Happy Place
Last week saw the return of the Perseid meteor shower - and so, like every year, we prepared to tip our eyes skywards in the early morning hours in the hopes of seeing shooting stars.
On Wednesday night/Thursday morning, I woke without meaning to - perhaps just the stars trying to sing me out of dreams and into the night. It must have worked because Eric and I grabbed a couple of hammocks and headed outside to see what we could see.
It’s been so hazy, so smoky and smoggy, that I hadn’t had much hope…but we were given the gift of the clearest skies we’ve seen since June. There’s still light pollution at our house, bleeding up into the night sky from towns and cities in the south and the northeast, but in those wee hours we saw all sorts of flashes and sparks in the heavens.
The next night, or rather early Friday morning, my parents and younger brother drove out and met us among the swaying grasses and owl calls to ring in my mama’s birthday with more streaks of light. The air has been so miserable that we didn’t make plans to camp this year - but we were gifted yet another clear night (air quality classified as “good” - unheard of! An August miracle!!) and spent a few hours sat around a little campfire, talking and eating s’mores and looking up.
I brought my camera, ready to try and capture the night sky and the bubble of peace held within the light cast by our little fire, but ended up leaving it in the truck. I’ve had this feeling, for a few years now, that each time we get to sit together and watch the Perseids, it might be our last. Not because someone is going to DIE, but because I truly believe there will come a year when we don’t get a break in the haze. When our skies here are muddy from June to October. And then, maybe, beyond that too. I just couldn’t let that anxious need to capture it, to try and HOLD it, compete with actually living and experiencing those precious moments with my people, spent outdoors under a still-clear sky.
I can’t say that I made too many wishes either night, though I had many opportunities…but if I were to make one right now it would be that someone - just ONE person - might decide that this world is worth saving and make some changes to lessen their impact. I’m of the mind that all of us who are privileged enough to do so should choose to be at least medium-uncomfortable, doing with a little less and having things be less convenient, in order to keep our planet from getting to the point where we don’t have a choice but to be all-the-way-uncomfortable all the time.

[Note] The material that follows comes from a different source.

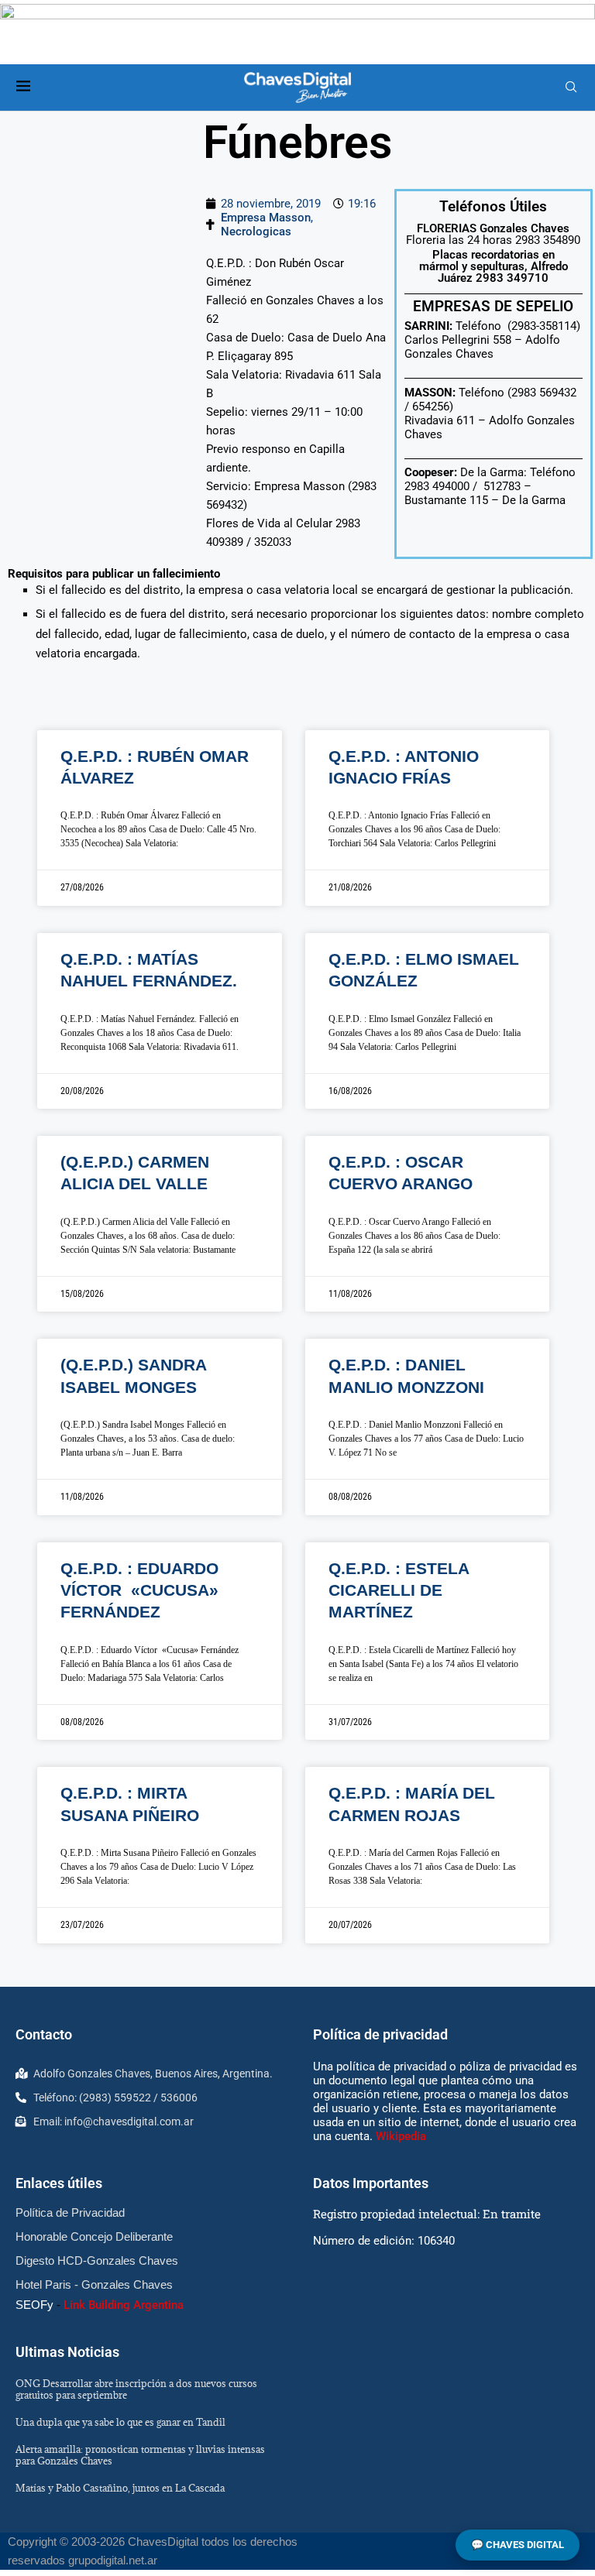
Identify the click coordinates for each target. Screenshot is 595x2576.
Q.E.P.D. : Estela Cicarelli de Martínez (398, 1590)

This train of thought would very much like to run away with me, turning from ramble to rant in a matter of sentences, so I’ll let it rest here. I’m in a space where I feel so hopeful about my own little life and so hopeless about the rest of the world that I end up in knots - trying to shrink my footprint and hold to my path while also being struck again and again by the fact that I’m not doing enough (example : not using gas to drive out to the plains to watch meteors BUT having a campfire, which adds to poor air quality, and eating s’mores, the bits and pieces of which came wrapped in plastic). It’s like every win comes with a loss and ‘bittersweet’ is the taste that’s forever in my mouth.
Ugh. Bleh! See? Knots.
On a completely unrelated note, I have a question…
Am I growing :
A) A garden
B) A jungle
While the answer would appear to be B) A jungle, I think there’s a garden hiding in there somewhere, probably growing less because of me and more in spite of me!
I planted too many things. There are weeds absolutely everywhere. Pretty much all I do is turn on the drip system every day and then switch it off after thirty minutes (except for one day where it ran for about twelve hours because I got distracted and forgot to set a timer). And yet…
Walking under the greenhouse frame, under the hail netting and shade cloth, is like entering a whole new world. You can FEEL the oxygen rising from the leaves, easily detect the upward change in humidity as you pick your way through the plants. Even on our worst air quality days, the tightness in my chest eases here. My throat feels less scratchy.
In a couple weeks the tomatoes will be ready to pick and wash and cook down into sauce (that we’ll then freeze and eat all winter long). The squash will trade their lingering green hues for warmer tones. Next year, things will be tidier and I’ll actually be able to walk down the rows without playing hopscotch over the vines and branches - but for now, none of this matters much. This is just my happy place.